How Did I Do?

Also I don't have data on this, but my gestalt is that the mechanism is relatively low risk for C-spine injury. Most of the spinal fractures I've seen or heard about (in young people) involve high energy transfers. Ie motorcyclist ejected, diving injury, tackling someone with your head in football where there is an axial load etc. Head to head in soccer with an awake patient who denies neck tenderness and has no extremity neuro signs is pretty low risk in my book.

Not wrong to board if you are concerned.
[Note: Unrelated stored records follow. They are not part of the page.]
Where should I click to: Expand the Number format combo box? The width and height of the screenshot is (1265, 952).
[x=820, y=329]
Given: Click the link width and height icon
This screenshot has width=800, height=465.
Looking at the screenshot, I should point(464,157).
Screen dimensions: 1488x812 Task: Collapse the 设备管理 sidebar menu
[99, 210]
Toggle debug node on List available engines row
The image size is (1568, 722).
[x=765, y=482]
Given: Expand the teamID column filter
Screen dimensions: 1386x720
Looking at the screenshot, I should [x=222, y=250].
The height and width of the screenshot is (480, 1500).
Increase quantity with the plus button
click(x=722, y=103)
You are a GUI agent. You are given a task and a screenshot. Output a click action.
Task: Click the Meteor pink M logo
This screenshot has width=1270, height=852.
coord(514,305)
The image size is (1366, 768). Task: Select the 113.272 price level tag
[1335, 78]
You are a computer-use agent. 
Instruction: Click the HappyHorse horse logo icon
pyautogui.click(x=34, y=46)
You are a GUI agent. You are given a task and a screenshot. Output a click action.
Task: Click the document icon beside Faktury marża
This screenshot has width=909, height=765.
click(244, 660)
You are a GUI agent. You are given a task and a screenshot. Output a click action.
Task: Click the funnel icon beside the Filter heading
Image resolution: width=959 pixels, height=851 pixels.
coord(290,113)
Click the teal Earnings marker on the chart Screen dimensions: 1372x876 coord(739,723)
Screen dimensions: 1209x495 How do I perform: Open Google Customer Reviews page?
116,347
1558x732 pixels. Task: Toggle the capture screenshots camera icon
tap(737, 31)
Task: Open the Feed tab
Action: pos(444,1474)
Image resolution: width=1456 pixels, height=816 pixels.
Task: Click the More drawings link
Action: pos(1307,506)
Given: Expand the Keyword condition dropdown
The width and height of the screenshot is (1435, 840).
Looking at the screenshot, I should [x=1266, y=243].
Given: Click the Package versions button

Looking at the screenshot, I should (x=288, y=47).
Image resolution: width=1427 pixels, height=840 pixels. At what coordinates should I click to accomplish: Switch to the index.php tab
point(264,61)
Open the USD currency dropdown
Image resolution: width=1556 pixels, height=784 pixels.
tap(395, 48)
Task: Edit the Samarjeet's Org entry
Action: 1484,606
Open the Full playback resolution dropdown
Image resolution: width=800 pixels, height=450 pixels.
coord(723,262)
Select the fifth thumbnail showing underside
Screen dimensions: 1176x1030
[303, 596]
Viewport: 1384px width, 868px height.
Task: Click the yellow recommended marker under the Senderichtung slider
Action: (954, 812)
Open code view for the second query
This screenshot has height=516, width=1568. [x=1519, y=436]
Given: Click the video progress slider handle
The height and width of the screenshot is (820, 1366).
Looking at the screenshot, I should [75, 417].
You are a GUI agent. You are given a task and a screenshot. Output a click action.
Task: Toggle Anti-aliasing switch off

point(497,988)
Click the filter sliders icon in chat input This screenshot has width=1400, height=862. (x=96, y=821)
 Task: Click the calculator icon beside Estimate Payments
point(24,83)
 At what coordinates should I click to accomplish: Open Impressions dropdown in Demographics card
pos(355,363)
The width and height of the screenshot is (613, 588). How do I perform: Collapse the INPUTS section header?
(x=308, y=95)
But in trauma to the head is not automatically the same as significant mechanism of injury for the spine.
I certainly wasn't there and didn't see the MOI that caused the head lac. I have seen a couple cervical injuries during football games and I've studied it some... most occur from either axial loading (likely didn't happen here) or from a very significant force applied that very violently snaps the head back or to the side. Both C3-4 injuries I've seen took a falling head on a rising knee to cause enough energy transfer to injure the C-Spine. It doesn't take much force, comparatively speaking, to cause a good-sized scalp or facial lac.

In events where both are standing, I doubt that much displacement occurs to the C-Spine, where the upper body also contacts the other object after the initial contact with the head and other object.

Think about it like this: would you put yourself into C-Spine precautions if you walked into the corner of a wall and gave yourself a similar laceration? The energy transferred isn't much, yet is often of sufficient shear forces to tear skin. Now transfer that concept to the soccer players... the transferred forces may be higher, but you might see concussion symptoms in addition to the highly distracting (to you) laceration.